Data for the task
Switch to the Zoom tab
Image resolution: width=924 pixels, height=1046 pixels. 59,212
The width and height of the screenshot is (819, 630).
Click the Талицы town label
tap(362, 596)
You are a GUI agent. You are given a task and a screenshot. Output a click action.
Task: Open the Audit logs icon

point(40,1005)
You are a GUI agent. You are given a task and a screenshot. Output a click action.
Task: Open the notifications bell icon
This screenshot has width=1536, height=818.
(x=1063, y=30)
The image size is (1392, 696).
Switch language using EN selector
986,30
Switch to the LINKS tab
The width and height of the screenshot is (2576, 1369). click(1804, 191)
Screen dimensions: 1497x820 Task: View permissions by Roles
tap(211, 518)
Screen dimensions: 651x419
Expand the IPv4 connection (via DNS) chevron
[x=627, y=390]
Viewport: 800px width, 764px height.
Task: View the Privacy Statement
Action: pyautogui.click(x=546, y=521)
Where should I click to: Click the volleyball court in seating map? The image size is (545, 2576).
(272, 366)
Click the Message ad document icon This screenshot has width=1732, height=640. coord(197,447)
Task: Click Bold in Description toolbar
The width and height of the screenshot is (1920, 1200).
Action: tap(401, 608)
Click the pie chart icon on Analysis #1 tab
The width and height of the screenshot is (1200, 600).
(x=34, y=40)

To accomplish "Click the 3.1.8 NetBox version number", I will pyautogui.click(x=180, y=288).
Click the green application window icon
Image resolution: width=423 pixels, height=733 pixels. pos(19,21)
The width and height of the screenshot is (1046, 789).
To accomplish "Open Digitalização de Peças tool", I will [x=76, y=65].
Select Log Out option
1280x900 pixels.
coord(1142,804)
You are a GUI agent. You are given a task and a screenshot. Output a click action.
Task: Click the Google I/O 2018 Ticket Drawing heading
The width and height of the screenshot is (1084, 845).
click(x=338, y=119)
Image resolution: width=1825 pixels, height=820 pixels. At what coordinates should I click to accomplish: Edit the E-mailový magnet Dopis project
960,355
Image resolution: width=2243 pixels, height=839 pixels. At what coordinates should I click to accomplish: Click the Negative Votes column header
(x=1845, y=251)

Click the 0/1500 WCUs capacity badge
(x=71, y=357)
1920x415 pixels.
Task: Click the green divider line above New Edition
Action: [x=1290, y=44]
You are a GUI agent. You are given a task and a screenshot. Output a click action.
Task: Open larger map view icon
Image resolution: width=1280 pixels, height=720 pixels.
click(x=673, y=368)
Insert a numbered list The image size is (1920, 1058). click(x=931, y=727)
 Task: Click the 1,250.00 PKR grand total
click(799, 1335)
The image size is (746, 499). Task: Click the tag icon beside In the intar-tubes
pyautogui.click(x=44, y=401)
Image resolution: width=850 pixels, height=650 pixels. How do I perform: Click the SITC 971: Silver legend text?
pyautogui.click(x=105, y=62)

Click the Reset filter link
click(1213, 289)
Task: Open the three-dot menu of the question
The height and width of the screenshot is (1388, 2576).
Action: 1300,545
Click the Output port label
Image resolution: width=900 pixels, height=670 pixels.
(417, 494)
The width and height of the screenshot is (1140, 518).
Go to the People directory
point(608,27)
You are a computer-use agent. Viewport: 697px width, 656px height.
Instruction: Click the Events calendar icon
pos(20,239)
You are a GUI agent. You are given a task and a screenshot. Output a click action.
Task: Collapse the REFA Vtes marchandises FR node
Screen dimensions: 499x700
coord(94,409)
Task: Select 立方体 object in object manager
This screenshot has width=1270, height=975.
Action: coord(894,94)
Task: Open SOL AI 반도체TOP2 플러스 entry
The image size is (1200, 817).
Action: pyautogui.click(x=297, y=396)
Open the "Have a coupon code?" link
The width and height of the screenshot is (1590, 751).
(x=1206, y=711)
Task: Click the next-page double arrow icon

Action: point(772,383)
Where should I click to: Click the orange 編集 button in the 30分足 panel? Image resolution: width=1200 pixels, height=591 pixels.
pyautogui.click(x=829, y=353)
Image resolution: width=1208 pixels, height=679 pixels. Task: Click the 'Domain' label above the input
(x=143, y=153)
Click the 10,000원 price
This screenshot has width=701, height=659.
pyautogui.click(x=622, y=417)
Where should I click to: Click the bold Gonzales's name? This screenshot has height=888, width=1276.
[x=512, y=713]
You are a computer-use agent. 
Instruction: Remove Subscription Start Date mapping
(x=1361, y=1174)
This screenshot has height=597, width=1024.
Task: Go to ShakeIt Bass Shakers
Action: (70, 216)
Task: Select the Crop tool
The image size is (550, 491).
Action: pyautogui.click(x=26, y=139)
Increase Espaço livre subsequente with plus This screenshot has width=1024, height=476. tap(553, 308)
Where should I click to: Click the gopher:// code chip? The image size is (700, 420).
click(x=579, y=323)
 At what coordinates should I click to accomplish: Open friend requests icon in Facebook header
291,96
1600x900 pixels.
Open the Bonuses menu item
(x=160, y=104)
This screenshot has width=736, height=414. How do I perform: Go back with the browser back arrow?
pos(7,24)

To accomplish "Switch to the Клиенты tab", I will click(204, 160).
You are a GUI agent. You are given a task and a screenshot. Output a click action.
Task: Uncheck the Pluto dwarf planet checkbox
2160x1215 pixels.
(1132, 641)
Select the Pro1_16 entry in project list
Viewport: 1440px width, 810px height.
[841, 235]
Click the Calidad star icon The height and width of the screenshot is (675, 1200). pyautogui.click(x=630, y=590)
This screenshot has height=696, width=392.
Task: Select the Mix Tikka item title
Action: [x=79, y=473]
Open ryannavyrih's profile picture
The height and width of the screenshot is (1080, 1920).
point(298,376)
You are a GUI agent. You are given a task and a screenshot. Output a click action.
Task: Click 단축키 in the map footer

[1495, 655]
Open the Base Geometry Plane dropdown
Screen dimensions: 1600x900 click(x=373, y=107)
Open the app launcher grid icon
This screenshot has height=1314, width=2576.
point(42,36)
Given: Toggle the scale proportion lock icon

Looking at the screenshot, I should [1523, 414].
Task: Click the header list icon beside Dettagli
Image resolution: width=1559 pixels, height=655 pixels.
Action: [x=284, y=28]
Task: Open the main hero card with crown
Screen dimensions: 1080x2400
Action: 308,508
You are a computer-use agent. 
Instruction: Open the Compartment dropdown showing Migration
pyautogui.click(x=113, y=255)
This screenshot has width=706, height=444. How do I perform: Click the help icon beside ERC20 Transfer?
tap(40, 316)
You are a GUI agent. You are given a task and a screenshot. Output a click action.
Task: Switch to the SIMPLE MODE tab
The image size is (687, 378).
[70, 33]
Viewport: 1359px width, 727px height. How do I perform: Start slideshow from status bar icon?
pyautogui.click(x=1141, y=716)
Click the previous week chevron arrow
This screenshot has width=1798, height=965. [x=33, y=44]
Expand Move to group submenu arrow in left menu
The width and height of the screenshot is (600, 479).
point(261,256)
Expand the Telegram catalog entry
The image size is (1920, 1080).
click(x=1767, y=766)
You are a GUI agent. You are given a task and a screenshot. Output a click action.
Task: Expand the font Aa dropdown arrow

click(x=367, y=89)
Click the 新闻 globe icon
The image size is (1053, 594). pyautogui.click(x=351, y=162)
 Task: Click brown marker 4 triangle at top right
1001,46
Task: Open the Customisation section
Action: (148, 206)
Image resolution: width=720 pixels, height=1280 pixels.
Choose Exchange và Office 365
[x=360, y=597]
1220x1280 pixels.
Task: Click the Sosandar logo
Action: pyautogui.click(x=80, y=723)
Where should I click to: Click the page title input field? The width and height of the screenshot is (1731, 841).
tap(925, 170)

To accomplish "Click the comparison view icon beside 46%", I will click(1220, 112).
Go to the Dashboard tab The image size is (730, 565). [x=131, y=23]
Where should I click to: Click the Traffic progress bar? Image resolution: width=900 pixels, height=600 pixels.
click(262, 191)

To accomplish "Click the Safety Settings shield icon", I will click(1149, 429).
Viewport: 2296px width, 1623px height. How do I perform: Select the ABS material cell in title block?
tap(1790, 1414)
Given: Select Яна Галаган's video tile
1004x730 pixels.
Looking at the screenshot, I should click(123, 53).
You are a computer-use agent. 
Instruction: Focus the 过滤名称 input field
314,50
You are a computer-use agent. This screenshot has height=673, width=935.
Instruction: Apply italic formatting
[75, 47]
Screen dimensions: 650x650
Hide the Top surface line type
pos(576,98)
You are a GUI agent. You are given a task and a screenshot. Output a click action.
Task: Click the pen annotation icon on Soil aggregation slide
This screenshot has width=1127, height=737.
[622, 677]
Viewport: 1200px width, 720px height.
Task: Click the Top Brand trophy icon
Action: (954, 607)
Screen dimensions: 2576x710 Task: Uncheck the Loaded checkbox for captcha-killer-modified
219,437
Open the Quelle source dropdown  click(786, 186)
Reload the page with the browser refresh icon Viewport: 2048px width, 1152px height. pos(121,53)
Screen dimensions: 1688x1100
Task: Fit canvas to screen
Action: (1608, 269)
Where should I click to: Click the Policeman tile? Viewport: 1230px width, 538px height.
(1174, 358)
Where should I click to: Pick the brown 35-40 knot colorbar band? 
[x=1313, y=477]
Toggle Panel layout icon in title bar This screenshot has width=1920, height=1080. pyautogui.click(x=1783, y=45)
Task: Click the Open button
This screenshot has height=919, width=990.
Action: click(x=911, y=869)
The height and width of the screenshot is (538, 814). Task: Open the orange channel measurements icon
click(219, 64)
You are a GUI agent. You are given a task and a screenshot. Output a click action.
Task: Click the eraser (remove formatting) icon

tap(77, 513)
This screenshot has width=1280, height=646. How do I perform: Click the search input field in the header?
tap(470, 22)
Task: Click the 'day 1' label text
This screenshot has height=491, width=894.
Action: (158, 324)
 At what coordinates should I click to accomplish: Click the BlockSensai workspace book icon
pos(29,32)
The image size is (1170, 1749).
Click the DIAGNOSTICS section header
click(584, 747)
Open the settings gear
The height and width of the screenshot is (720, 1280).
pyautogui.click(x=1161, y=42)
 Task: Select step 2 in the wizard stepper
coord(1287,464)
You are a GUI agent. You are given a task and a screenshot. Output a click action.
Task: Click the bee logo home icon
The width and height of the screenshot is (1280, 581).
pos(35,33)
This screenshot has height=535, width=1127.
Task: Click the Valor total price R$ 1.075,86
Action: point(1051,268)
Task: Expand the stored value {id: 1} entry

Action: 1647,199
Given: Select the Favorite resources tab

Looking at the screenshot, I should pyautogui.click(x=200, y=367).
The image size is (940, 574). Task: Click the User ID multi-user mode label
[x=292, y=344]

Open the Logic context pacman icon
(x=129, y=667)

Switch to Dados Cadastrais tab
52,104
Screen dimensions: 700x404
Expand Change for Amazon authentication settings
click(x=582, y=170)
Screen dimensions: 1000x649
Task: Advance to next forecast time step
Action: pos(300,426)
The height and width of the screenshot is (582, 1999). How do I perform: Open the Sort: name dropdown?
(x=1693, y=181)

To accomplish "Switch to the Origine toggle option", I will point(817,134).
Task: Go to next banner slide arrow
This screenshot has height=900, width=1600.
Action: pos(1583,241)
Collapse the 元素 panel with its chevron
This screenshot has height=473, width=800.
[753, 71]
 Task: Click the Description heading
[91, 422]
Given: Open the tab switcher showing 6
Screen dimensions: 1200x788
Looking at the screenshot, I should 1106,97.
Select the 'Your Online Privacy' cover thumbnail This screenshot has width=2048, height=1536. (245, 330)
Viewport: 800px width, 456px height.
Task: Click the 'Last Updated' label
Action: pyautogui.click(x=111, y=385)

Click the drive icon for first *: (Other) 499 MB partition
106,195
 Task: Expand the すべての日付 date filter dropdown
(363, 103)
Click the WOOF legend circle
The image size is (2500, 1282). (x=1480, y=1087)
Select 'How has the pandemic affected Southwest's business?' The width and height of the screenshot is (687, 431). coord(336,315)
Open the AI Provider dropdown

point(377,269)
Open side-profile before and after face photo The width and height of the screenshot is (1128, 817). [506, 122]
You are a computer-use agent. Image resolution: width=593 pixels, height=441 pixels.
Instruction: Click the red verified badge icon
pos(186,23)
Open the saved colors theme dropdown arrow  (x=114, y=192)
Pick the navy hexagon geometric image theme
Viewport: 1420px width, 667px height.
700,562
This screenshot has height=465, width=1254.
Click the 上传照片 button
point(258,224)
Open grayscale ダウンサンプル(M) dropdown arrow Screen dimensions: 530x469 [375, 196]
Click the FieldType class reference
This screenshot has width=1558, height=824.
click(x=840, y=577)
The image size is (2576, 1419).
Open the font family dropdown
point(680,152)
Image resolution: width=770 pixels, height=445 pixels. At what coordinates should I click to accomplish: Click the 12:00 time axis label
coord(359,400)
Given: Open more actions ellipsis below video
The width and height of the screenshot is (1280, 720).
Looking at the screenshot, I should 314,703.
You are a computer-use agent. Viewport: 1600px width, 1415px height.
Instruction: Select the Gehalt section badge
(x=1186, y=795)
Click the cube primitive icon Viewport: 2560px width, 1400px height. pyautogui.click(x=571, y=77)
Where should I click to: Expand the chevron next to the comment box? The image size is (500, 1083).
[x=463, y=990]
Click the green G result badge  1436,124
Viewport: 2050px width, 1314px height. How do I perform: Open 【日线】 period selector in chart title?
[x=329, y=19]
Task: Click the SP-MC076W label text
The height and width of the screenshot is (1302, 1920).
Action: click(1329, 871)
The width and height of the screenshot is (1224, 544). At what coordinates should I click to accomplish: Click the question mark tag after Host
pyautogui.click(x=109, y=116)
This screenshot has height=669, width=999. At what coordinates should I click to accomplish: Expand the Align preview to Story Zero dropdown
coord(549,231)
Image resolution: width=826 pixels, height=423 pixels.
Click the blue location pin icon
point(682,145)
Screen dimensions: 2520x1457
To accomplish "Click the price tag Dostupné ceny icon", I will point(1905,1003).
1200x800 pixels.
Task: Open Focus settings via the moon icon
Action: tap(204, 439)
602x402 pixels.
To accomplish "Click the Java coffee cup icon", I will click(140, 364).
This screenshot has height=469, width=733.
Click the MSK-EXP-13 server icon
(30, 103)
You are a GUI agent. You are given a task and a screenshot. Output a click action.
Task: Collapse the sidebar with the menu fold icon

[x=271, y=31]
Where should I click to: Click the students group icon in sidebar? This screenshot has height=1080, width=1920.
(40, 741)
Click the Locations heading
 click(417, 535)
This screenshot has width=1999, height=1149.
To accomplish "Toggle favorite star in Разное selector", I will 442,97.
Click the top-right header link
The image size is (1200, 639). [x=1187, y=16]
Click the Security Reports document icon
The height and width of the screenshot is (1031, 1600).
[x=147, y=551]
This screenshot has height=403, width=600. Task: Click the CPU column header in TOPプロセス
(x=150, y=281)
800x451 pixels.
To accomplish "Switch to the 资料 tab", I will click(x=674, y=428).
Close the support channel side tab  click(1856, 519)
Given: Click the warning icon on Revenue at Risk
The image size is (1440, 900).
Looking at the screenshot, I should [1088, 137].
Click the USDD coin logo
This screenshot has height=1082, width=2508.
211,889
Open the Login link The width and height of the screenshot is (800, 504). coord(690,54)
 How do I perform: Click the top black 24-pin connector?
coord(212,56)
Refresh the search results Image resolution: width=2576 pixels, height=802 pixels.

Exercise aim
Update the part of the entries that opens with the line containing "Close the support" and closes with the last line of the entries, replacing "Login" with "Sign In" and leaving everything else unchanged.

Response to the task
Close the support channel side tab  click(1856, 519)
Given: Click the warning icon on Revenue at Risk
The image size is (1440, 900).
Looking at the screenshot, I should [1088, 137].
Click the USDD coin logo
This screenshot has height=1082, width=2508.
211,889
Open the Sign In link The width and height of the screenshot is (800, 504). coord(690,54)
 How do I perform: Click the top black 24-pin connector?
coord(212,56)
Refresh the search results Image resolution: width=2576 pixels, height=802 pixels.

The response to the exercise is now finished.